First up was National Institutes of Health (NIH) Director Francis Collins, who provided a run-down of existing regulations and how further discussions might inform future guidelines. Collins emphasized that he was a strong supporter of CRISPR/Cas9 technology being used for somatic cell gene editing for therapeutic purposes, referring to the University of Pennsylvania proposal recently approved by an NIH advisory panel. “The fact that CRISPR/Cas is finding its way into gene-editing protocols is something to celebrate,” he said. “We want to see that kind of application go forward as quickly as is feasible.”

He cautioned against the use of the technology for enabling genetic enhancements, but didn’t dismiss the idea out of hand. “Not all enhancement is futuristic,” he noted. “Not all of it is bad.” But “designer babies with precisely predictable phenotypes? Never,” he said. “We have to be aware of the hubris it would take for human beings to be so smart that we thought we had the ability and the ethical principles to do such a thing.”

Following the committee’s Q&A session with Collins, others’ talks covered ethical considerations for uses of the technology ranging from basic genetic testing for heritable disorders to germline editing. Columbia University’s Alondra Nelson described experiences that have bred distrust of biomedical research among African Americans, from the infamous Tuskegee syphilis study to the more recent example of New York City medical researchers recruiting black and Latino boys (whose older brothers had had run-ins with law enforcement) to receive treatments that would boost levels of serotonin, which was thought to be associated with aggressive behaviors. Princeton’s Keith Wailoo discussed the cases of identifying mutations underlying Tay-Sachs disease, sickle cell trait, and cystic fibrosis, all diseases that affect certain ethnic groups at higher rates. In such cases, genetic testing can lead to harmful stigma, Wailoo noted.

“If you create a new disease category, or even if you create a new genetic marker that suggests [a new] disease category, we are creating new social identities and new social groups,” Nelson said during a Q&A session. “And the threat of stigma always comes with that.”
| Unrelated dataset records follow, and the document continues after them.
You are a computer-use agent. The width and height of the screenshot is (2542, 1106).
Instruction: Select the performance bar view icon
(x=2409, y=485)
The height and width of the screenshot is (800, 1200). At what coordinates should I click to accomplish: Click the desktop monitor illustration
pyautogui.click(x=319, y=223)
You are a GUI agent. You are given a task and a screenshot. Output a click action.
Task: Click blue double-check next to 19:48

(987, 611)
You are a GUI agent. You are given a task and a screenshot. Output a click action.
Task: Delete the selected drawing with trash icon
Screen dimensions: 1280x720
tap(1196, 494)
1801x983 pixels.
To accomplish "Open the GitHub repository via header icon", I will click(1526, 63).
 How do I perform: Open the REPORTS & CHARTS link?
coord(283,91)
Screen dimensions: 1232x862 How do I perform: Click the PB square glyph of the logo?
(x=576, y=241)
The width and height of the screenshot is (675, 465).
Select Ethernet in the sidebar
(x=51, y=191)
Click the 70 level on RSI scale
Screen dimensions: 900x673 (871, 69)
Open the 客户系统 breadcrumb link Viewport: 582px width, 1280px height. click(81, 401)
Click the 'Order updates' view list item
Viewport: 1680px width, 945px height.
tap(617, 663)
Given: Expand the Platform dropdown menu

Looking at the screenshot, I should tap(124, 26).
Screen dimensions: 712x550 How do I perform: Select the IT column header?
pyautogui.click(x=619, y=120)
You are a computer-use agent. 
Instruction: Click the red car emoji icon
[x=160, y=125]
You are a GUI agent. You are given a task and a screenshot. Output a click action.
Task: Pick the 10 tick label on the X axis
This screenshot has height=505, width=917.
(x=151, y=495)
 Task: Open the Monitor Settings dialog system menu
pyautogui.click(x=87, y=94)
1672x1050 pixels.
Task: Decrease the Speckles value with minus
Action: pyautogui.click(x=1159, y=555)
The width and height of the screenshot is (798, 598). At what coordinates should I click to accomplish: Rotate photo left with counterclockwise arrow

Throughout the morning, speakers also raised the question of access to gene-editing treatments. As Erik Parens of the Hastings Center said during his talk, “Given the world as we know it, germline genetic enhancement could exacerbate the already obscene gap between the ‘haves’ and the ‘have nots.’ We need to intensify our public conversation about old ethical concerns like exacerbating inequality.”